Notes on the Pentium's microcode circuitry

33 comments

·March 31, 2025

Visit

mmastrac

I'm surprised the microcode ROM and format hasn't been dumped already. Is anyone working on this?

EDIT: The later Atom processors were dumped, are there any similarities?

[1] https://x.com/_markel___/status/1262697756805795841

[2] https://github.com/chip-red-pill/glm-ucode

EDIT 2: Some Pentium Pro disassembly work: https://pbx.sh/pentiumii-part2/

kens

There are some people working on the 386 microcode. Dumping the Pentium microcode ROM from the die photos would be straightforward (but tedious). The hard part is to figure out what all the bits mean.

mmastrac

Any ideas if the mask ROM is scrambled? Apparently the P6 doesn't have a direct mask ROM : microcode relationship.

https://github.com/peterbjornx/p6tools

kens

The Pentium's ROM appears to be slightly scrambled (see footnote 6 in my article). ROMs are often a bit permuted for electrical reasons. For example, instead of columns ordered ABABABAB..., they will be ordered ABBAABBA... and then the A and B select lines can be shared by two columns. But the columns in the Pentium appear to be permuted in an irregular way. I'm not sure if this was for obfuscation or if automated layout software decided this was better.

eigenform

> are there any similarities?

Don't know about the format, but if you look thru old ITJ articles[^1], it seems like the "direct access" interface for reading out different memories exists on older Pentium parts too. Presumably, if it were possible to dump over JTAG, it would be at least a little bit similar to what Peter/Mark have already looked at on newer parts.

[^1: https://www.intel.com/content/dam/www/public/us/en/documents...

kens

Author here for your Pentium questions :-)

mesrik

Hi Ken,

Nice article. While reading I remembered that I watched some time ago the Oral History of Gary Davidian and he was quite bit involved with microcoding. And if I were you I would try asking him if he could be able to give you some ideas where to get more information about microcode workings and development.

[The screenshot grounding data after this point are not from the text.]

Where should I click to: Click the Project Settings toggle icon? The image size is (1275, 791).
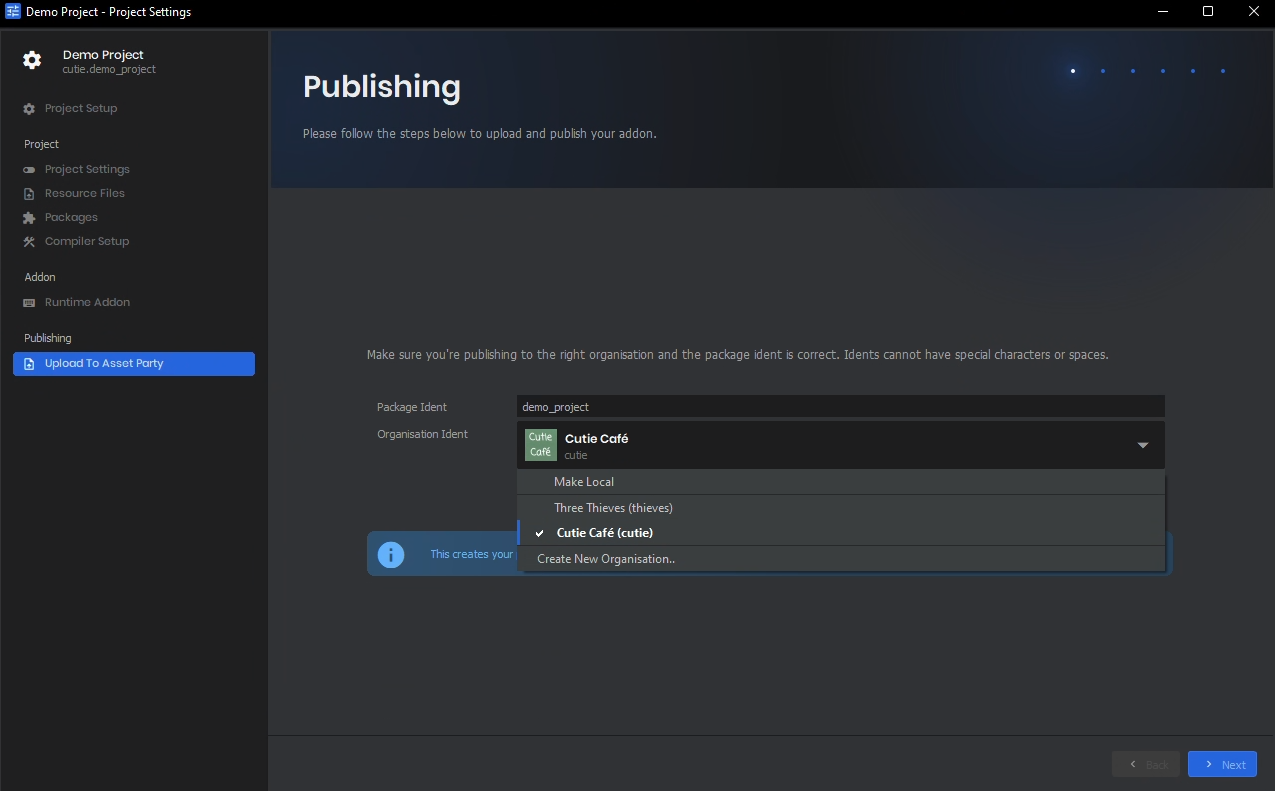click(29, 170)
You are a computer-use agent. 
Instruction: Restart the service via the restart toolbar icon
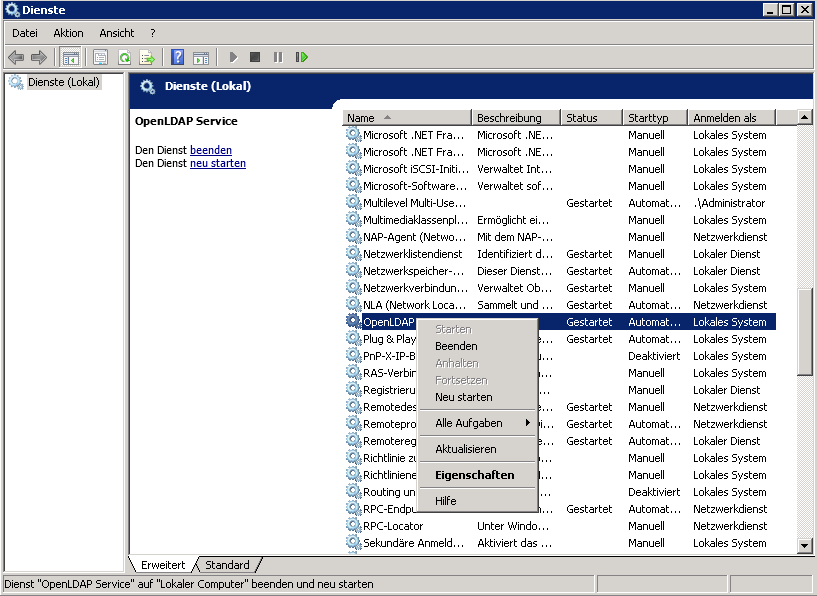coord(301,57)
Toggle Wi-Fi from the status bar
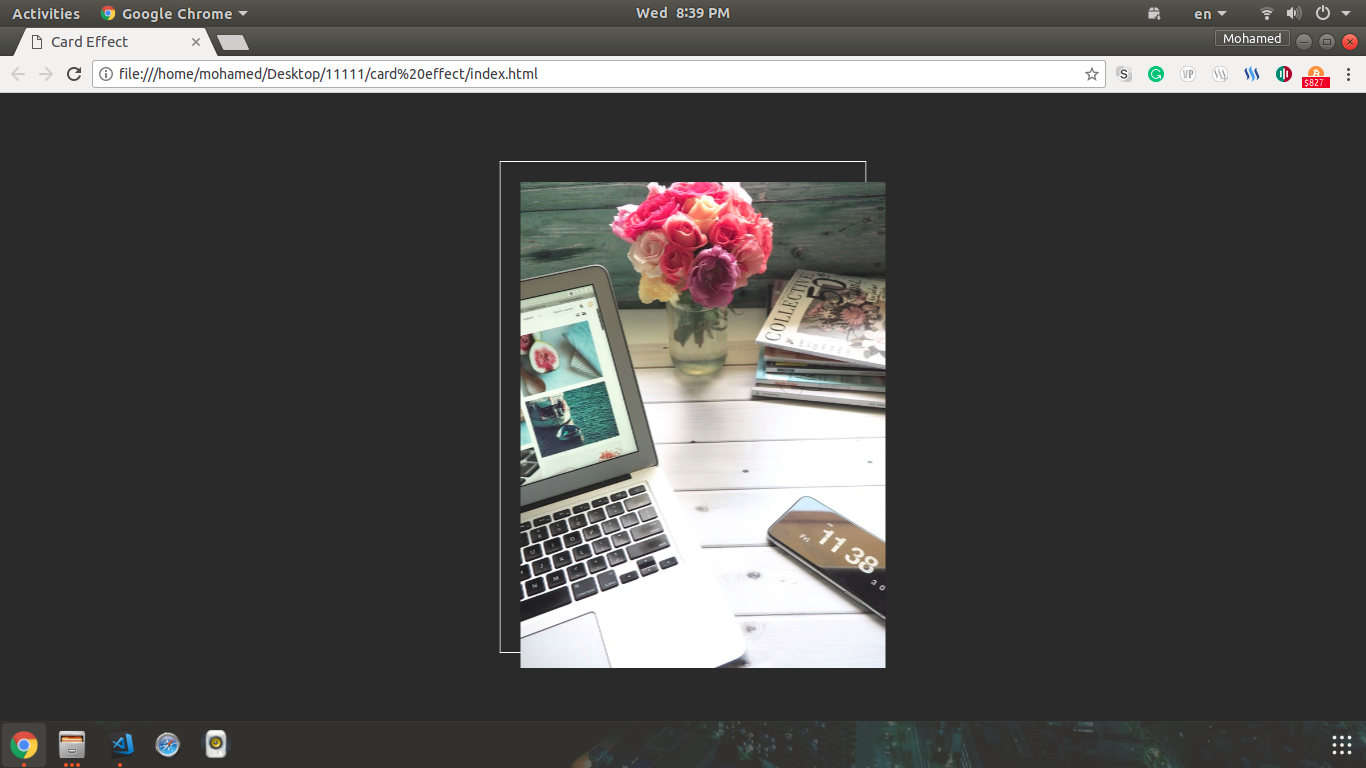 [x=1266, y=13]
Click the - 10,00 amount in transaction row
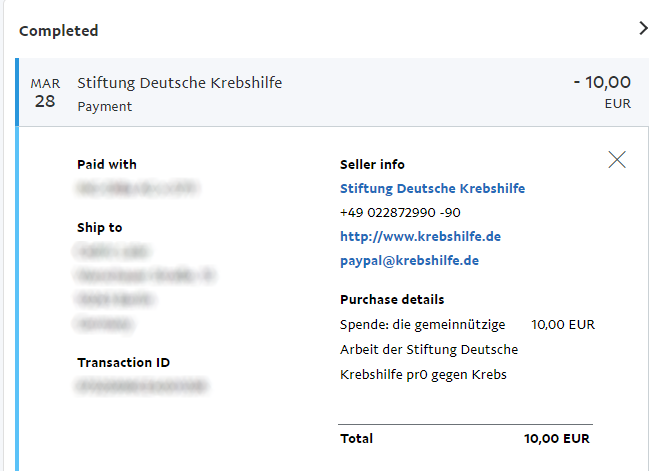The height and width of the screenshot is (471, 655). [x=602, y=82]
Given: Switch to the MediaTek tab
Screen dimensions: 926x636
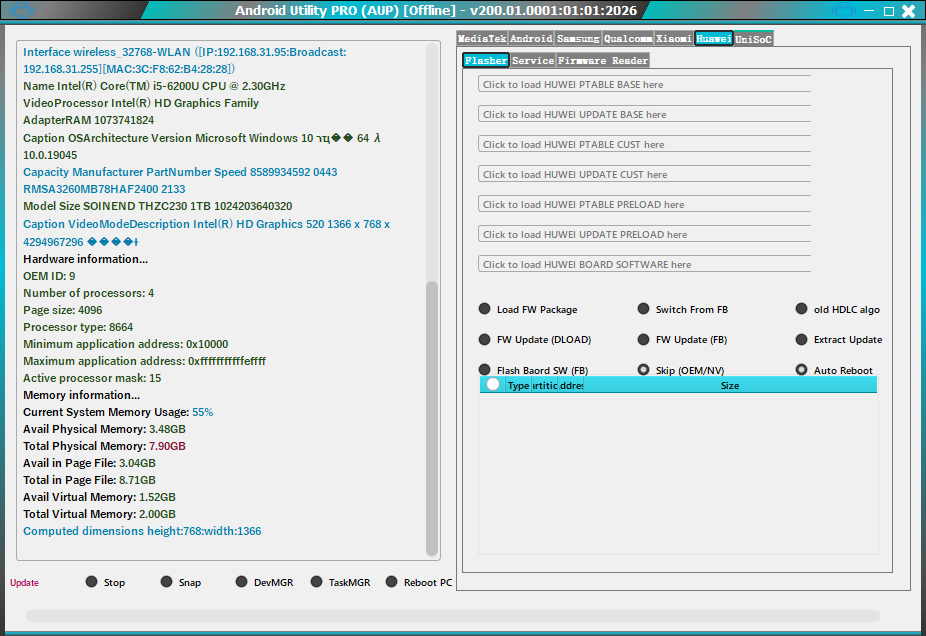Looking at the screenshot, I should point(482,39).
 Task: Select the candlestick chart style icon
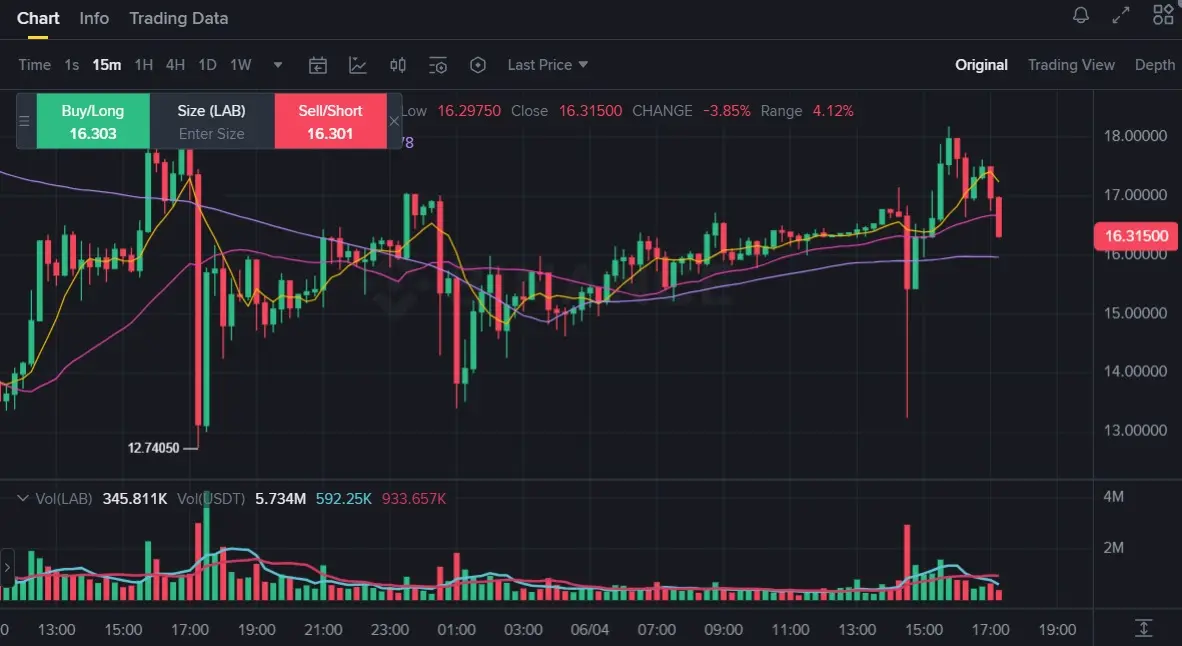pyautogui.click(x=398, y=65)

Here are links to that interview, if you have time to watch it. It's in two parts.

- https://www.youtube.com/watch?v=l_Go9D1kLNU

- https://www.youtube.com/watch?v=MVEKt_H3FsI

Cheers,

:-) riku

nxobject

This is the Gary Davidian of the Classic MacOS PPC nanokernel, no? I wish I've had as much fun work as he's had in his career.

klelatti

Also the Gary Davidian of Intel vs NEC fame!

https://thechipletter.substack.com/p/intel-vs-nec-the-case-o...

uticus

> If you have enough time, you can extract the bits from the ROM by examining the silicon and seeing where transistors are present.

I'm curious if this is a better way than somehow scanning the ROM electronically? Asking based on my very shallow understanding of how ROM works in this situation, although I did read the bit about M1, M2, and M3 lines/contacts.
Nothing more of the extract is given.